A lot of people have been curious and asked questions about egg donation. Some say they’re not sure how they would personally feel about it, but personally I think…if people donate organs and blood, why wouldn’t you donate eggs to help someone?! It feels like sperm donation is more widely known about, more-so than egg donation, which is why I wanted to speak out and share my story. I would really encourage anyone who is thinking about donating their eggs to get in touch with their local clinic, I’m even happy to be contacted myself to share my personal experience and answer any questions! 

I am now 17 months into my solo parenting with Evelyn and, whilst it isn’t an easy ride juggling work, a house and a child, I wouldn’t change it for the world. I am thankful to have a great support network around me. The majority of people have been lovely and positive but as always, there have been some people who are negative about the choices I’ve made. I featured in an article for a local newspaper and received some backlash, mainly from men opposed to me purposely depriving a child from having two parents, (mainly) a Dad, with the viewpoint that all children should have a Dad. In reality though, not everyone does…whether that be due to separation, parents passing away or same sex couples. But why does it matter? In my view it doesn’t, not one bit, because as long as a child is loved and cared for then it doesn’t matter if they are raised by a single person, two people, two women, two men…love is the most important thing.
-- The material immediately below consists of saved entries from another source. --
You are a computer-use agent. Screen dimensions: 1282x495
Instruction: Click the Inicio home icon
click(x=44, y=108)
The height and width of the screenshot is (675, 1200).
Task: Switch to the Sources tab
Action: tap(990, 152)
I think it’s great to see these topics being spoken about more openly and I have benefitted in connecting with more people who are looking to, or have embarked on a journey to become a parent on their own. I am enjoying my time as a parent to Evelyn, but I do hope to meet someone in the future and not be on my own forever. Parenting and living alone can be quite lonely, I would love to have someone to share my evenings with!